Più Libri Più Liberi rischia di saltare

La consueta fiera editoriale al Palazzo dei Congressi destinata alla chiusura, causa carenza fondi?
di Mauro Carbonaro - 10 Novembre 2011

La fiera del libro “Più Libri Più Liberi”, tradizionale esposizione che da quasi dieci anni a questa parte si tiene presso il Palazzo dei Congressi dell’Eur, rischia di non partire.

Ad un mese dall’apertura, prevista per il 7 dicembre, problemi legati ai finanziamenti sembrano mettere in serio dubbio l’evento pre natalizio, divenuto felice consuetudine per migliaia di cittadini della Capitale.

L’Associazione Italiana Editori dichiara che 1 milione e 300 mila euro è lo stanziamento necessario per la partenza mentre, ad oggi, solamente Ministero per i Beni e le Attività Culturali (200 mila euro) e la Camera di Commercio di Roma (60 mila euro) confermano il contributo.

Ancora assenti risultano, invece, i contributi della Regione (220 mila euro), Provincia (100 mila euro) e Comune (100 mila euro).

Quella che dovrebbe essere la decima edizione assoluta, divenuta oasi per i giovani scrittori italiani, bistrattati e spesso dimenticati da grandi editori e catene di distribuzione, potrebbe spegnersi, così come pian piano si sta spegnendo la cultura a livello nazionale, tra indifferenza e disinteresse.

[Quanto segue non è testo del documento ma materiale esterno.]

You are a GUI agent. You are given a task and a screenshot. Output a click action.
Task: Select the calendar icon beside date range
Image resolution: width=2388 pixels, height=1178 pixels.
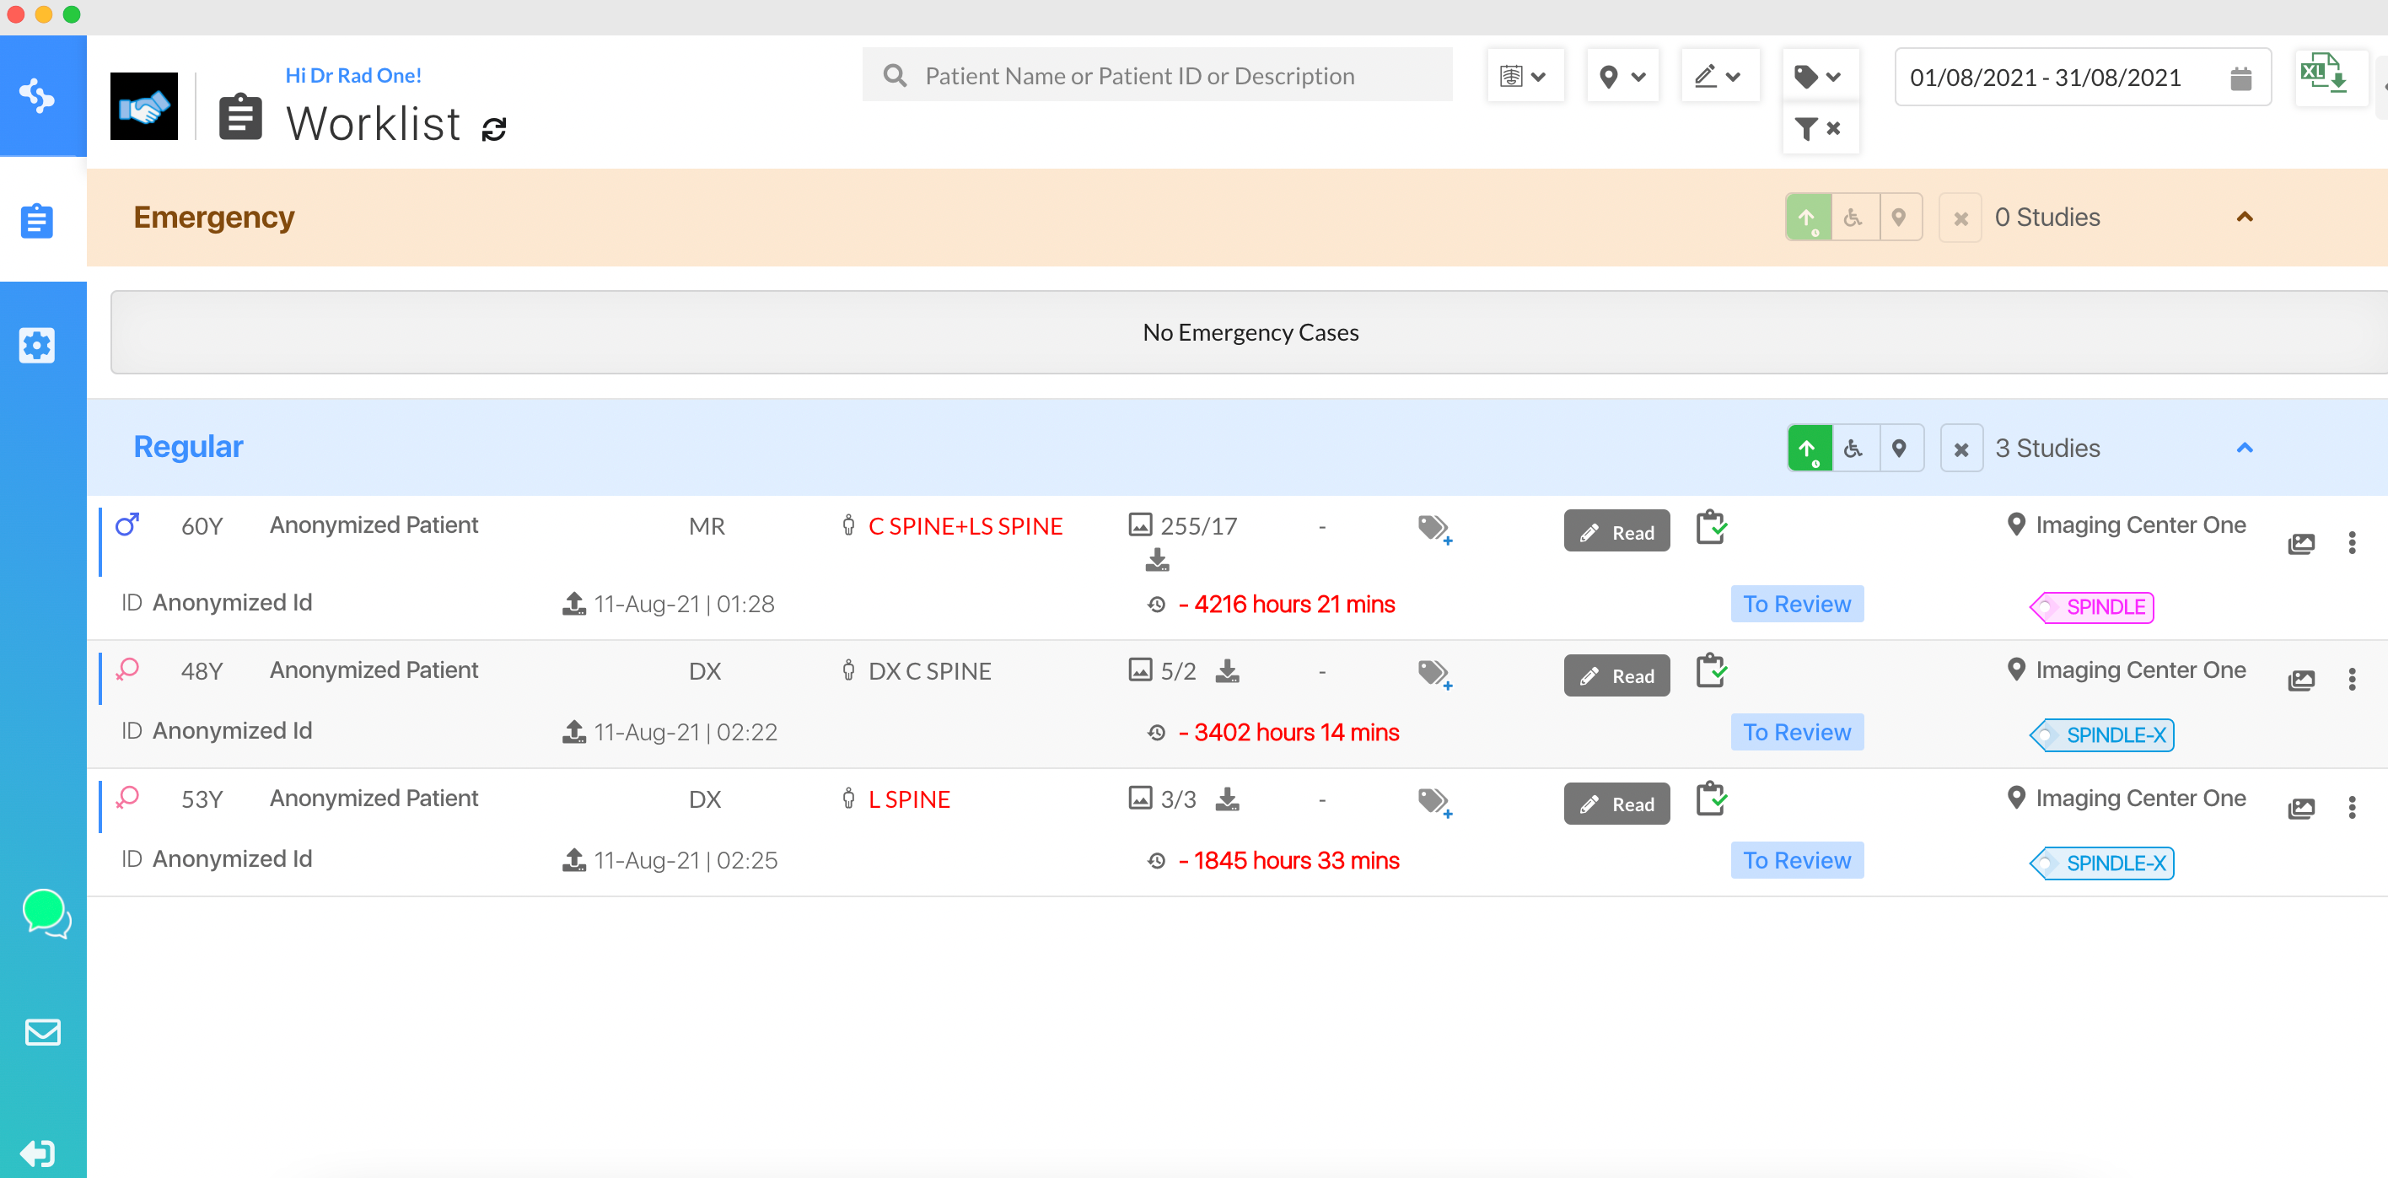[2242, 77]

Eppure i primi allarmi, più di un mese fa, portarono gli organizzatori ad inviare una missiva al sindaco Gianni Alemanno ed alla governatrice Renata Polverini, chiedendo che, nonostante le difficoltà economiche, si potesse comunque arrivare a favorire economicamente la manifestazione, seppur in parti minori.

"Eravamo pronti a subire dei tagli” commenta il direttore della Fiera Fabio Del Giudice, “come è successo per altre manifestazioni, ma non il vuoto pneumatico. Per questa ragione al sindaco Alemanno chiediamo di riconsiderare la sua posizione, possibilmente con un segnale di accoglimento della nostra richiesta”.